Trecho selecionado:
-------
José Reis e o pioneirismo no estudo da doença aviária* - OSMIR J.NUNES


Osmir J. Nunes**
Em 15 de março de 1932, dentro de uma singela revista com o nome de Chácaras e Quintais, traz um texto precavido: “No início da Estação Avícola de 1932 – Algumas sugestões aos avicultores brasileiros”, assinado “por José Reis do Instituto Biológico de São Paulo (Original para Cha. e Qui.)”.

É surpreendente folhear esta antiga revista, que intercala entre os textos a mais variada gama de anúncios sobre granjas, mudas e produtos diversos para uso agrícola. Só esse campo visual já prepara o leitor, distante desta data, para uma viagem ao “décor” dos anos 30, bem como para extrair uma visão sociológica diametralmente oposta ao atual universo industrializado. É possível encontrar vários anúncios, chamando atenção para os produtos oferecidos pelas chácaras de Santo Amaro, onde hoje se localizam os bairros Chácara Flora, Alto da Boa Vista e Granja Julieta.

Nesse contexto é que vamos encontrar o Dr. José Reis e sua iniciação na divulgação científica, ou na popularização dos conhecimentos científicos, como gosta de afirmar em algumas de suas entrevistas. No trecho inicial do primeiro artigo publicado na revista Chácaras e Quintais, em 15 de março de 1932, que consideramos seu primeiro artigo de divulgação científica, já é possível identificar a linguagem simples usada para discutir um assunto árido, tendo por objetivo um público não especialista no assunto, neste caso chacareiros e sitiantes: “Cremos oportuna a época para lembrar aos criadores algumas questões fundamentais de ornipatologia e de profilaxia geral, cujo desconhecimento é responsável pelo naufrágio de muitas tentativas avícolas.
-------
Os dados:

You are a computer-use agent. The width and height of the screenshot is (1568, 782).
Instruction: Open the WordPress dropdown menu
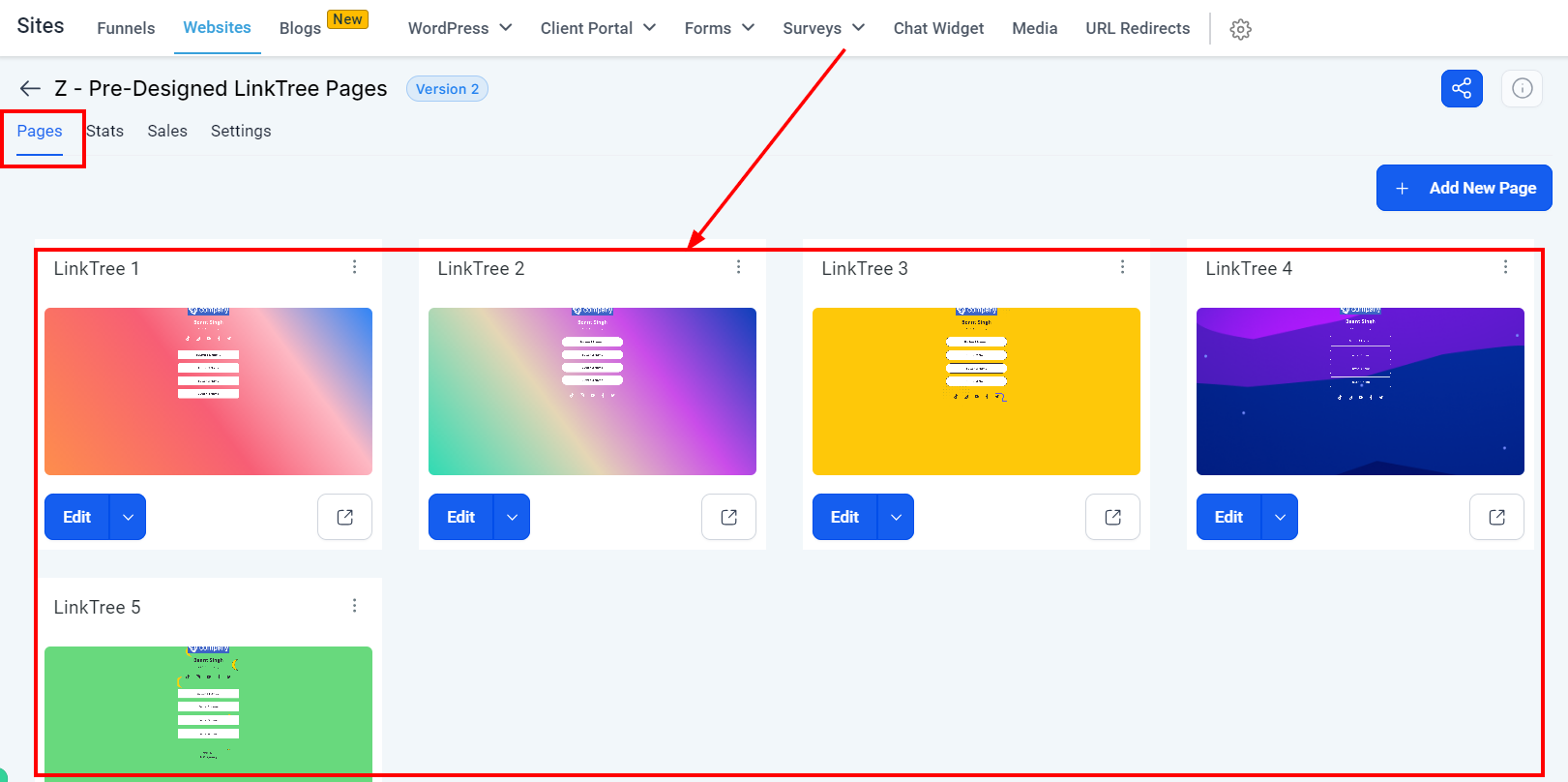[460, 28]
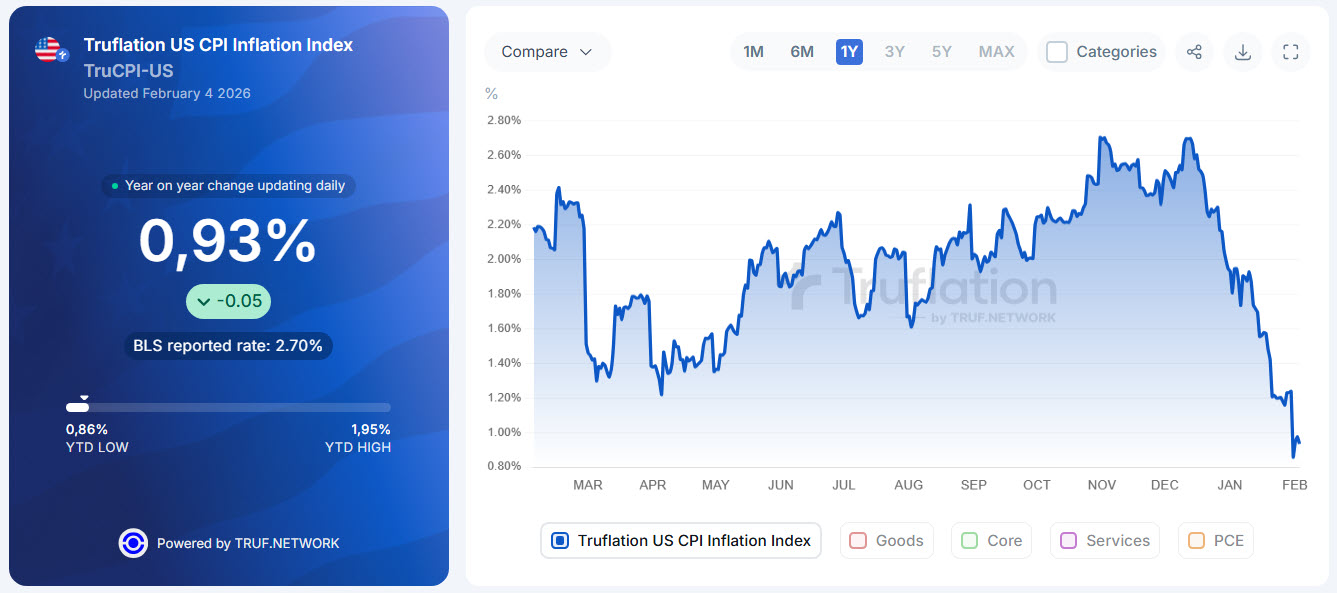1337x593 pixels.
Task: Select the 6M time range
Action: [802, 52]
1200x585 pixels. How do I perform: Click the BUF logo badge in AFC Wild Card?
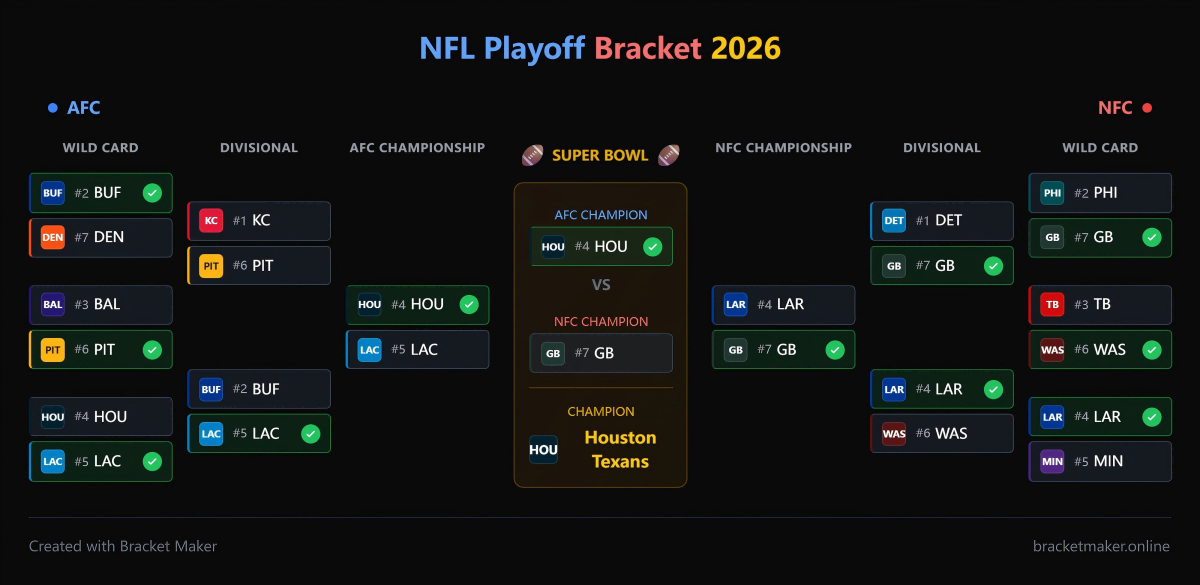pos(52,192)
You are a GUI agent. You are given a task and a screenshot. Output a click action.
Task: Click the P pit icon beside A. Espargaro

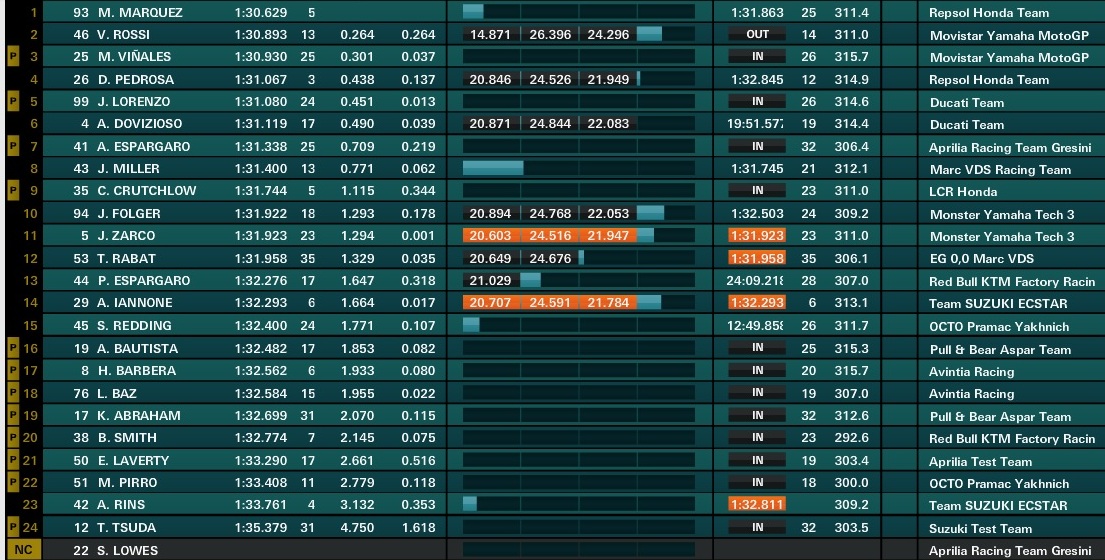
-------
Exercícios:
[a] Transcreva, do trecho selecionado, a parte que vai de "É surpreendente folhear" até "e Granja Julieta.", inclusive.
[b] De acordo com o trecho selecionado, que bairros se localizam hoje onde ficavam as chácaras de Santo Amaro mencionadas nos anúncios?

Respostas:
[a]
É surpreendente folhear esta antiga revista, que intercala entre os textos a mais variada gama de anúncios sobre granjas, mudas e produtos diversos para uso agrícola. Só esse campo visual já prepara o leitor, distante desta data, para uma viagem ao “décor” dos anos 30, bem como para extrair uma visão sociológica diametralmente oposta ao atual universo industrializado. É possível encontrar vários anúncios, chamando atenção para os produtos oferecidos pelas chácaras de Santo Amaro, onde hoje se localizam os bairros Chácara Flora, Alto da Boa Vista e Granja Julieta.

[b] Chácara Flora, Alto da Boa Vista e Granja Julieta.